> _Page excerpt_:
====================

Josna Rege

396. Missing Ted

In Family, people, places, poetry, Stories, United States on March 18, 2017 at 2:56 am

My father-in-law Theodore (Ted) Melnechuk passed away on March the first, at the age of eighty-nine. There is a void where he once was, and we cannot fill it. Science writing was his profession—neuroscience writing in particular, but his interests and expertise were broad and eclectic. Poetry was his avocation, and he loved form in verse, from sonnets to limericks, which he wrote daily, for years, thousands of them. He wrote a poem for every occasion in our lives, on my mother-in-law Anna’s birthday and their wedding anniversary and, also for Anna, every Valentine’s Day and Mother’s Day. He was kind enough to read and edit all my writing for years, and I still follow his rules about the serial comma, the adverb following the verb, the title of an essay stating its thesis. Gently, he pointed out some of my tendencies to verbal excess, noting only that a second adjective tended to cut the impact of the word in half rather than doubling it. Once, wistfully, he expressed a wish that I would evaluate literary works for their intrinsic beauty, the way he had learned to do, rather than merely interrogating them politically.

For more than 40 years he marked, clipped, and sent me and many others articles of interest from The New York Times, which he read religiously every morning. He read the print issue, of course, and if for any reason it was not delivered he would fret, fume, make phone calls, and eventually drive down to the newsagent’s to pick up a replacement copy. Only then would his day take its proper shape.

Ted loved words, puzzles (crossword and jigsaw both), word games, games of all kinds. Puns, anagrams, acrostics, homonyms, palindromes, all endless sources of pleasure. He loved playing games with his children and together they made up their own idiosyncratic rules for them. In the ten years after his beloved wife, my dear mother-in-law Anna, passed away he had taken to organizing a games day on the third Saturday of every month, when all four children joined him for lunch followed by an afternoon of high jinks and tiddlywinks, Melnechuk-style, followed by Scrabble in teams. Ted always kept score, meticulously, and the family not only kept them in perpetuity, but compared their new scores to old ones, delighting in besting themselves. But the older he got, the less Ted, once super-competitive, cared about winning; he simply enjoyed finding good words, a place to put them on the board, and the company of his children.

====================

> _Collected material_:
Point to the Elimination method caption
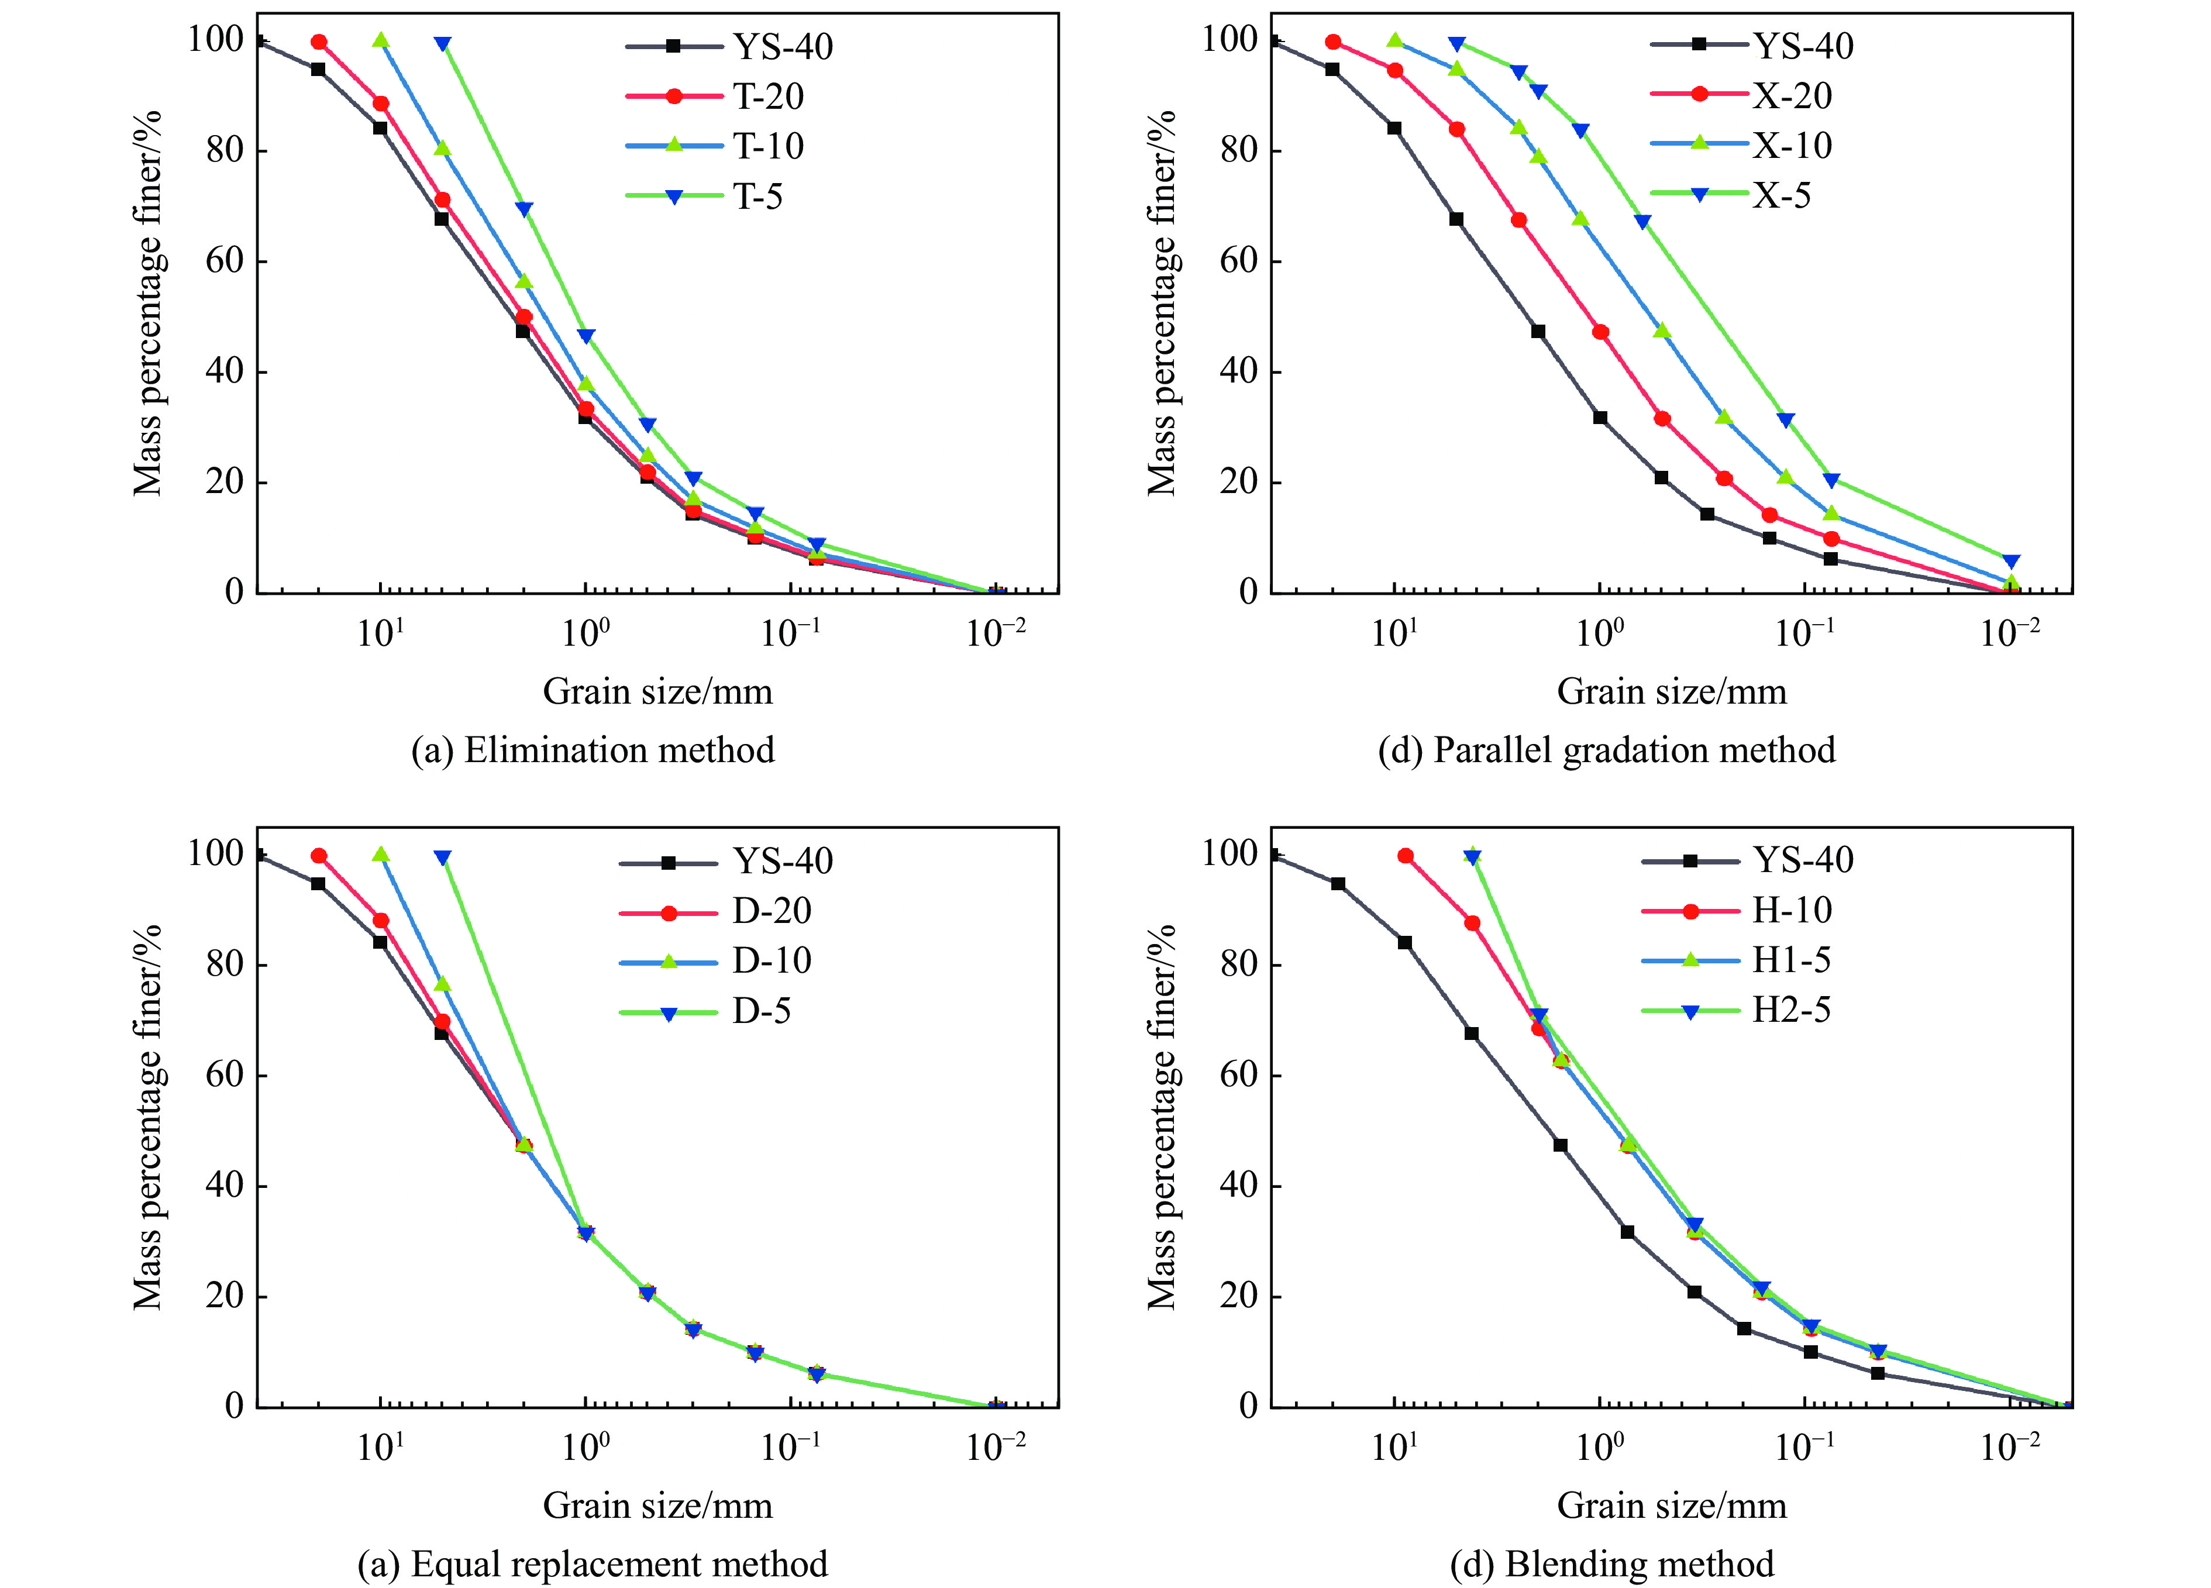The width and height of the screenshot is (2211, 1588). (593, 750)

====================

> _Problems to work on_:
A. Transcribe the tribute to Ted from "For more than" to "its proper shape.".
B. Render this sentence from the tribute to Ted in Spanish: "Ted loved words, puzzles (crossword and jigsaw both), word games, games of all kinds."
C. Take the tribute to Ted further, picking up after its last sentence.

> _Answers to the exercise_:
A.
For more than 40 years he marked, clipped, and sent me and many others articles of interest from The New York Times, which he read religiously every morning. He read the print issue, of course, and if for any reason it was not delivered he would fret, fume, make phone calls, and eventually drive down to the newsagent’s to pick up a replacement copy. Only then would his day take its proper shape.

B. A Ted le encantaban las palabras, los rompecabezas (tanto crucigramas como puzles), los juegos de palabras, los juegos de todo tipo.

C.
Still, as much as he loved his children, my father-in-law had his priorities. He did move up his daily nap time on games days to accommodate the special schedule, but even Games Day had to give way to big football and baseball games; sometimes he would peremptorily announce that it was time for us to leave. Other events that could not be missed: all three of the horse races that make up the Triple Crown: the Kentucky Derby, the Preakness, and the Belmont Stakes (on television of course). For every one Andrew and I would receive a cordial invitation to join him half-an-hour before the race began, when we would be given a photocopy of the line-up and invited to pick our first three choices for the winner. Ted would always pick the horses with the best odds of winning, while Anna would pick the names she liked best. Another must-watch ritual was the Macy’s parade on Thanksgiving Day—mostly, I think, because it was held in his native New York City.

Ted loved New York. As a son of Ukrainian immigrants, he was born (in 1928) on the Lower East Side of Manhattan, attended high school at Brooklyn Tech (where even then he brought the arts to a science and technology high school as Editor of their literary magazine), and college at Columbia, where he studied science, took literature classes with Mark Van Doren and wrote poetry with classmates Alan Ginsberg and John Hollander. Although he left New York for Massachusetts in the early 1960s, he followed the New York scene avidly and, as long as he was able, used to travel down to the City with an old friend once a year to go to the opera and the Metropolitan Museum of Art. In Amherst he was a member of a group called the Ex-New Yorkers, who used to gather once a month to reminisce about their hometown, choosing a different theme every time.

Also every month, from the very beginning of his stay in Amherst, Ted held a men’s poker game on a Friday night—low stakes, high seriousness. He cancelled the game only once that I recall— the month after Anna’s death. In the last month of his life he moved into assisted living in Amherst, and one of his poker mates moved in soon after. But they didn’t have time to get Poker Night going again in the new venue.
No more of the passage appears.